Congress Is Dysfunctional, So Send in the Cavalry

Saturday, June 22, 2019
By Paul Martin

By Jon N. Hall
AmericanThinker.com
June 22, 2019

Due to the 2018 midterm elections, America no longer has a functional Congress. About the only things getting done in Congress, such as judicial confirmations, are happening in the Senate and don’t require the House. The House, now controlled by Democrats led by Speaker Nancy Pelosi, might as well go home.

To appreciate just how worthless the new House is, consider the budget. Federal budgets are legislation and originate in the House. For 2019, the Congressional Budget Office forecasts a deficit of $896B. That’s an increase of 15 percent from last year’s $779B deficit, despite a rise of 2.3 percent in federal receipts. But some think the deficit could hit a $1 trillion in 2019.

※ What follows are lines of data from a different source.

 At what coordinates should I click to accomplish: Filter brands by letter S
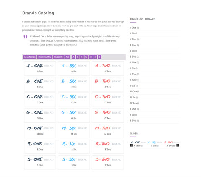click(99, 57)
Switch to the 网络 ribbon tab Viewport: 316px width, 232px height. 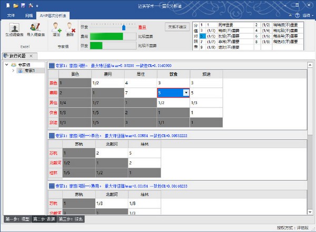[x=29, y=15]
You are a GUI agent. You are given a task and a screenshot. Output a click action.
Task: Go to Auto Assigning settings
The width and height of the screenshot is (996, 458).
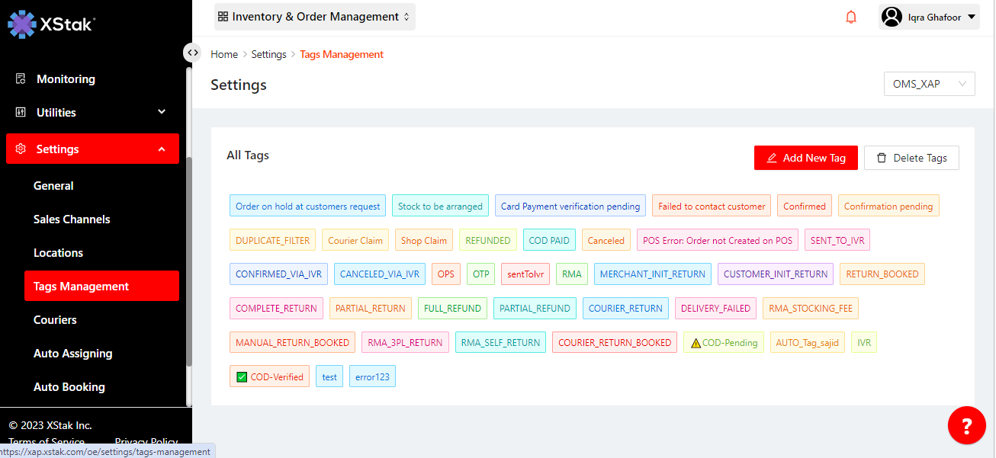coord(72,354)
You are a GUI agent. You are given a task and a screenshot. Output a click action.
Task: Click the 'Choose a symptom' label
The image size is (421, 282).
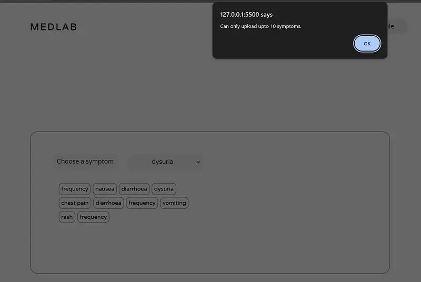point(85,162)
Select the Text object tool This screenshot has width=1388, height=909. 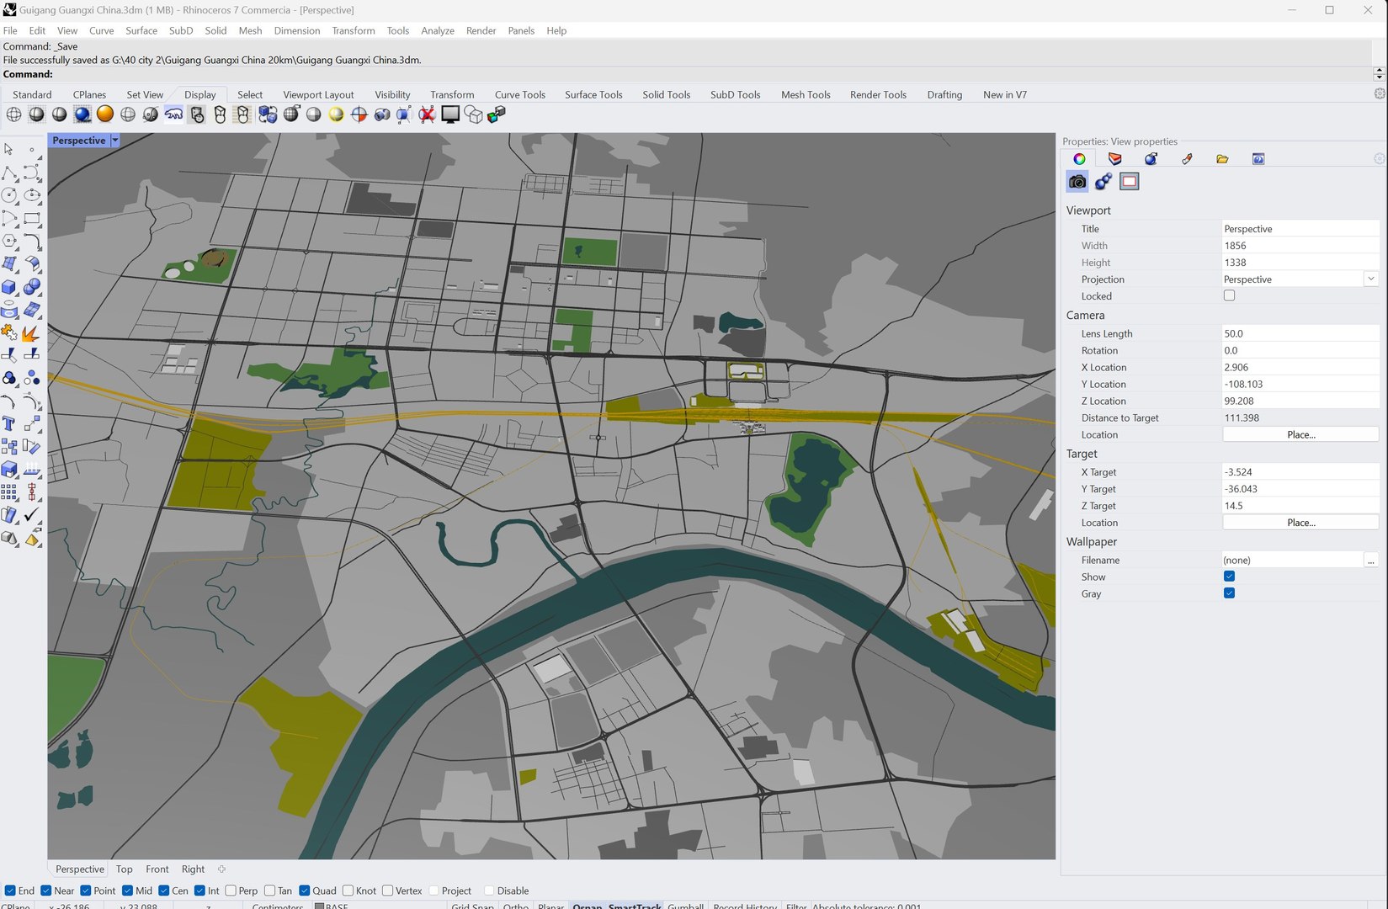9,423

Having presided over the nation’s first trillion-dollar deficit in 2009, Pelosi is the most fiscally disastrous speaker in history. Voters were warned that she was lying about ever abiding by her promises of PAYGO. Every so-called “moderate” Democrat representative who vowed to not vote for this ridiculous woman to be Speaker of the House (third in line to the president) but who then voted for her, should be “primaried” in 2020, and never heard from again.

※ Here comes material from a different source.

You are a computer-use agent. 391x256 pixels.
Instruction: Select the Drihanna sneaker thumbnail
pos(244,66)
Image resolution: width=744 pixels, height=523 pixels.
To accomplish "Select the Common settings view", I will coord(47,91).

House Democrats are an alarming admixture of hoary antiques and feral children. But these two groups have one thing in common: the answer to everything is more government and more spending.

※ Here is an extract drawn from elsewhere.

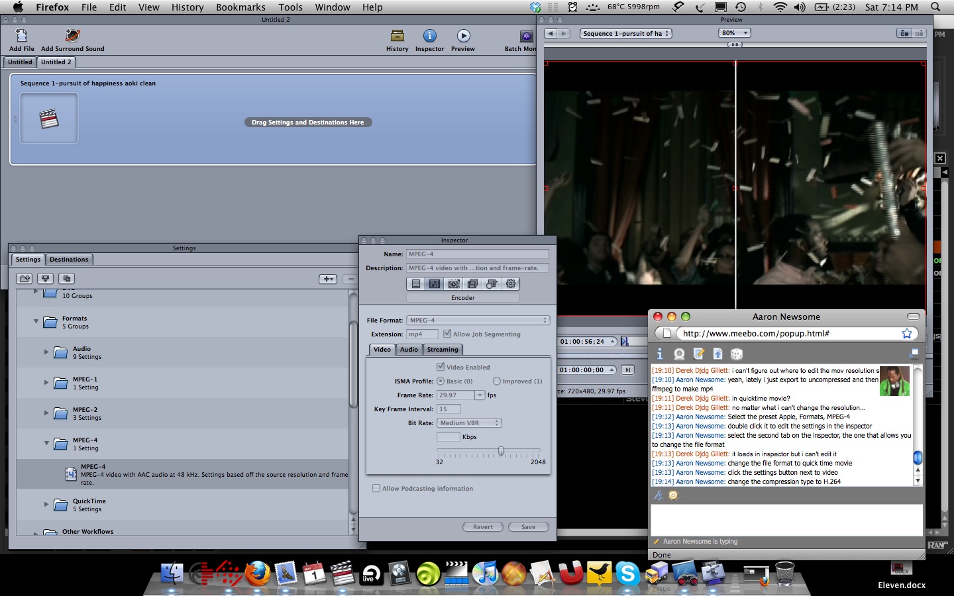Open the Summary pane icon in Inspector
The width and height of the screenshot is (954, 596).
click(416, 284)
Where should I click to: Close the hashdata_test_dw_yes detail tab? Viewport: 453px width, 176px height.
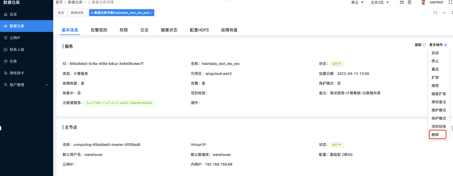pos(151,13)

But Congress has been shedding its responsibilities for decades. Congress has ceded over its own authority and duties to the judiciary (by not removing judges who “legislate from the bench”), to the Federal Reserve (by expecting the Fed to keep unemployment down, rather than using fiscal policy to help the economy), and to the bureaucrats of the administrative state (i.e. the permanent government) to create regulations that have the same impact as laws. Congress has also forked over power to the president, such as the power to levy tariffs. There are exceptions, of course, but nowadays Congress is more like a gaggle of effete palace courtiers than a body of serious lawmakers.

On June 14, the American Enterprise Institute ran “Congress should fix itself before reclaiming its power” by Jay Cost, the blurb for which is: “The Constitution requires it to take the lead, but right now it’s too dysfunctional.” Mr. Cost addresses the tariff issue, and also gives us an elegant little history of what Congress used to be and just how Congress has been abdicating its role in the central government. I highly recommend Cost’s article; here’s a taste:

Public opinion is not terribly well formed, and it is easy to overinterpret. But in general it is fair to say that the people have been more likely to support cuts to congressional power than to support expansions — and for good reasons. As a dyed-in-the-wool Republican, I do not like the idea of being governed by an imperial president and his army of unelected bureaucrats. But by the middle of the 20th century, congressional governance had become such an intolerable blend of incompetence and corruption that the “imperial presidency” was arguably… better.